バース・トラウマには精神的トラウマと肉体的トラウマがある。妊婦が精神的に不安定な状況にいたり、タバコを吸っていたりすると、胎児に悪影響があるということはよく知られている。しかし最近では、胎児は受胎した瞬間から感受性をもつといわれ、外界からの刺激を記憶している例があることも明らかにされている。
両親が否定的な感情をもっていたり、出産前後に胎児にとって苦痛となる医学的取り扱いがあると、生まれてくる子どもの人生は深刻な影響を受ける。

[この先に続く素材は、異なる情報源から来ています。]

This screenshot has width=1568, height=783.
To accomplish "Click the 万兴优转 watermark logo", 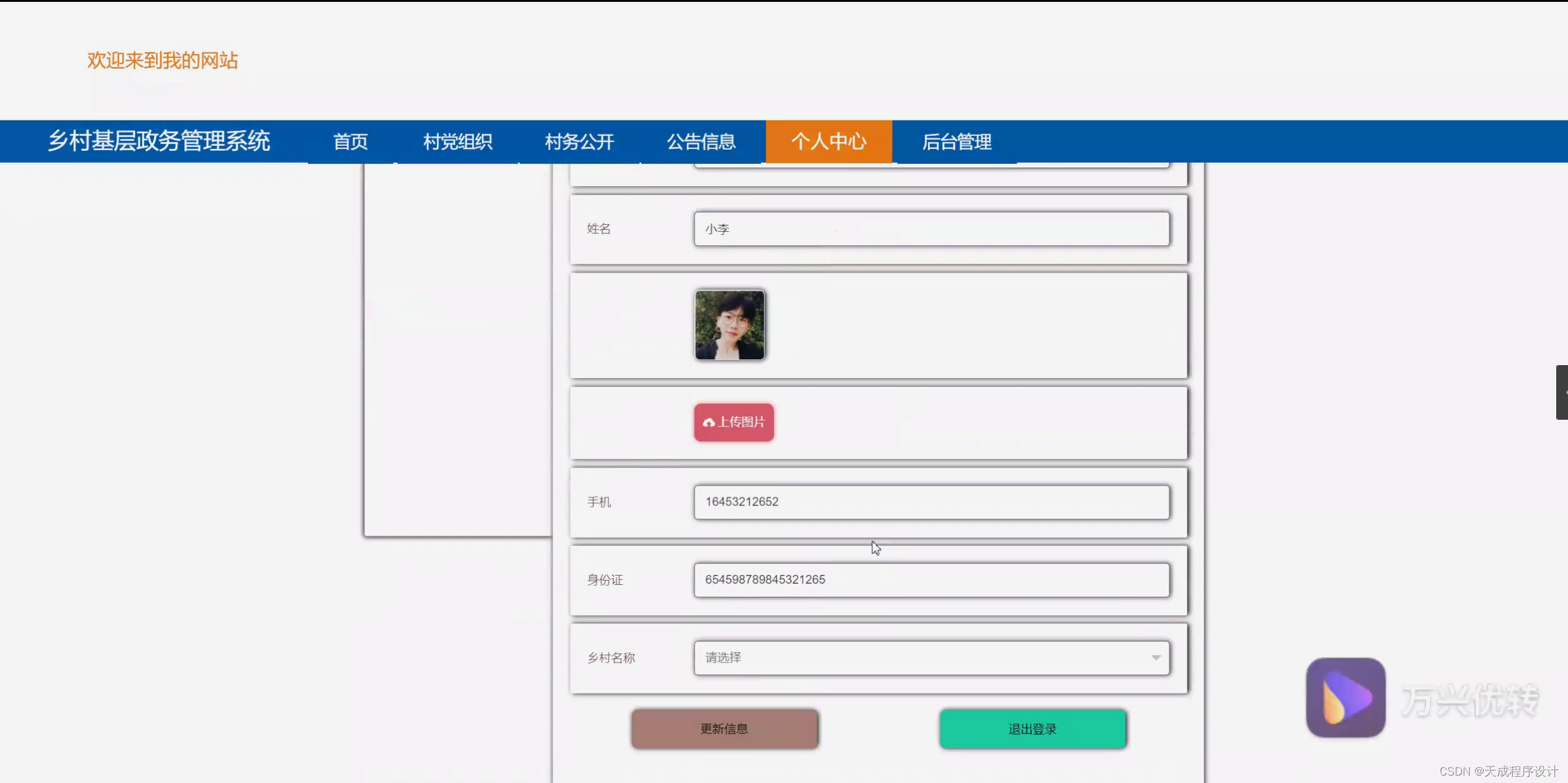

たとえば、両親が男の子を期待していたのに、女の子が生まれたとする。そこで両親が失望すると、それは胎児に伝わり精神的トラウマとなる。生まれてきた女の子は、ありのままの自分では愛されないと思うようになり、男の子のような行動をとるようになったり、自分は厄介者で誰も自分を受け入れてくれないという敗北感を抱いて、一生を送ることになる。また、分娩室のまぶしすぎるライトや、出産直後にへその尾をすぐ切られてしまうことは、赤ん坊にとって肉体的トラウマとなり、自分は愛される資格がない、世間は自分を歓迎していない、人生は怖いものだ、という人生に対する否定的な態度を植えつけることになる。
バース・トラウマは無意識のレベルで一生その人を操作し、その多くがマイナスに作用すると考えられている。